Saturday, 12 September 2015

Everything My Dog Says About Me Is True

About six weeks ago, our lives became turned upside down. This was not a bad kind of upside down turning; on the contrary it was a very good kind of turning life upside down. After many years since the passing of our last dog, my wife and I decided that it was once again time for a four-legged friend to join us in our otherwise empty nest. That was a decision that we have not regretted for a second!

As with our last dog, we  once again decided that going for a rescue dog was right for us.

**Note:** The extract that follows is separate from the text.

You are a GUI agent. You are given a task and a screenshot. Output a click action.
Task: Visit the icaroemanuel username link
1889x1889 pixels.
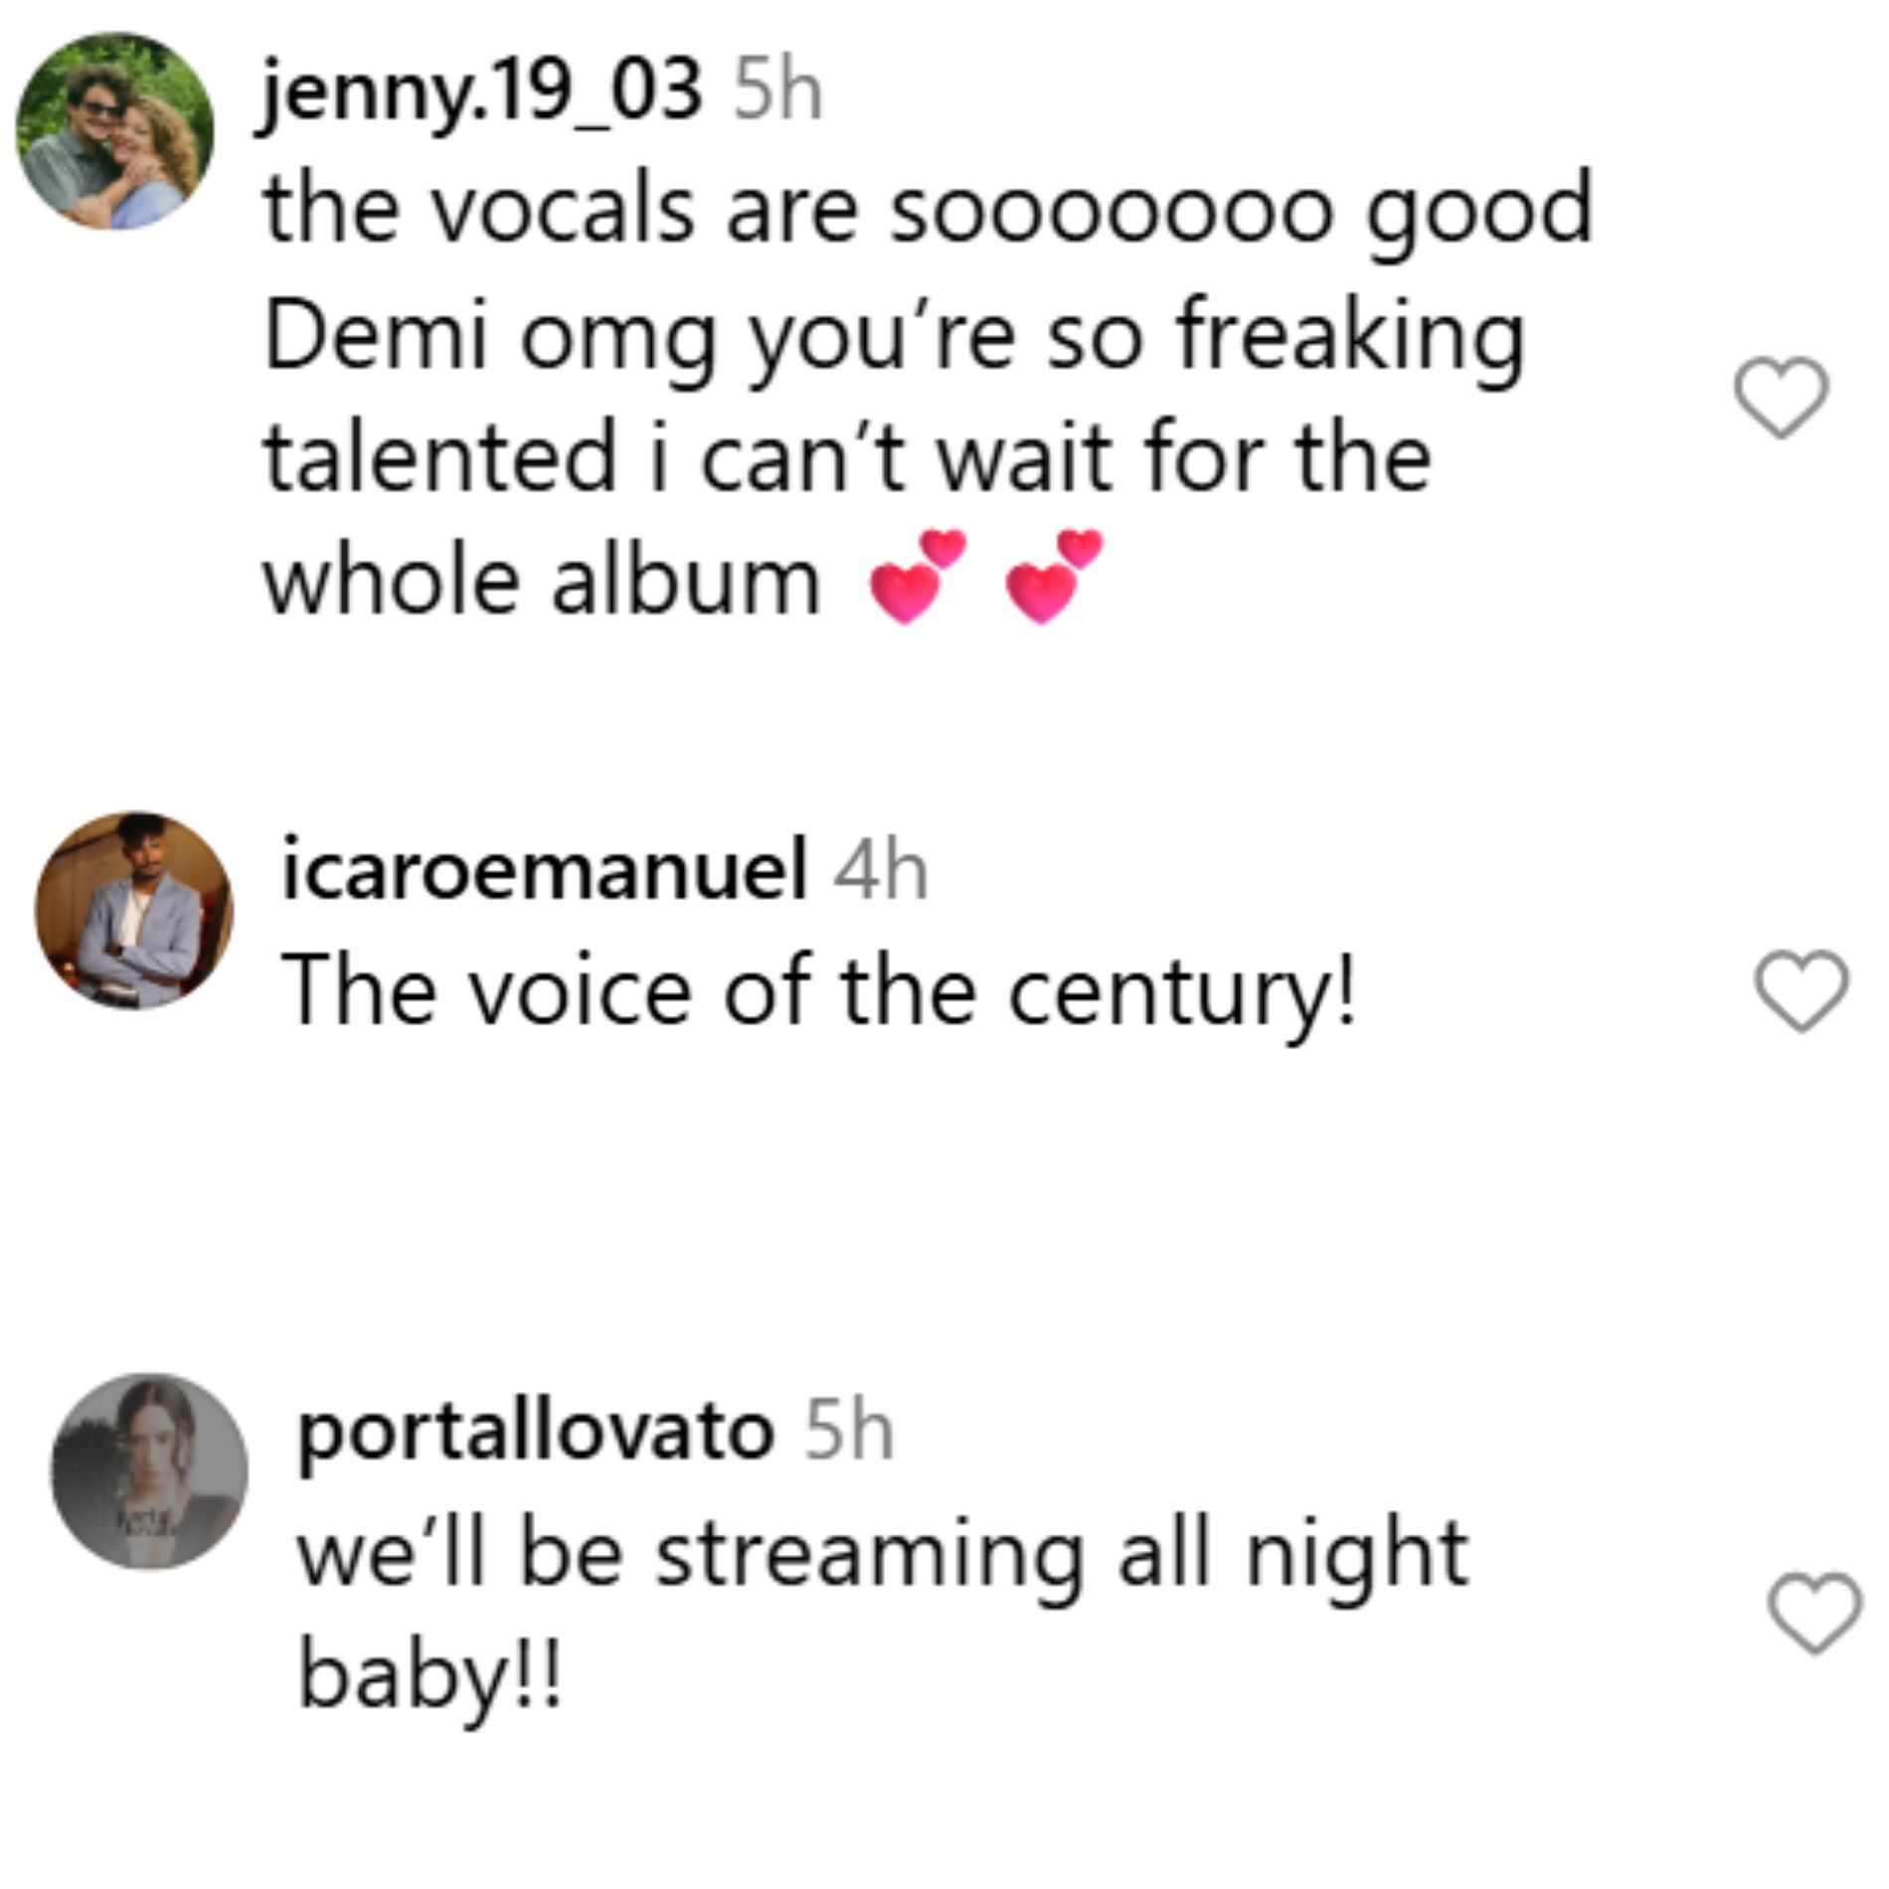(x=544, y=870)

In our way of thinking, what more beautiful thing could a dog lover do than take in a dog that was rescued because someone else either abused her, or no longer could care for her for some reason, and give her a second chance at a good life in a good home.

So when the time was right, we visited our local Humane Society and instantly fell in love with a beautiful Labrador and Great Pyrenees cross. We were offered a chance to take her for a walk, and gladly did so. When we returned to the Humane Society, I took my new best friend back to her kennel while my wife started the paperwork for her adoption. A few days later our 44.7 kg (98 pound) 18 month old toddler moved in to our home.

I was surprised to learn that, according to an article in Macleans in March 28, 2013, of all the impounded stray dogs, only 14% are put to death in Canada (in comparison to 60% in the USA). The same article actually reports on how stray dogs are actually imported into Canada, a practise that I struggle with a bit. After all, do we not already have enough dogs in SPCA's and Humane Societies in this country longing to be adopted into good homes? Do we have to import still more? I worry that such a practise may ultimately cause the death rate of homeless dogs in Canada to climb, as opposed the preferred further decline of euthanizing rates. But I have digressed. With our rescue, there's one less dog who will have his or her life prematurely ended because there aren't enough loving homes in which to place them. If nothing else, that gives me a measure of peace and comfort.

My brother once said that dogs are "therapeutic." I would have to whole-heartedly agree. No matter what the day throws my way, coming home to a wagging tail and a doggie-hug has a way of making everything OK again. As much as I may have rescued her, it's equally true to say that she has also rescued me. So let me ask you, have you hugged your rescue dog today?

Well that's about it for now; I'm off to the trails around our neighbourhood lake with my new best friend for our daily 6.5 km (4.0 mi) walk. Woof.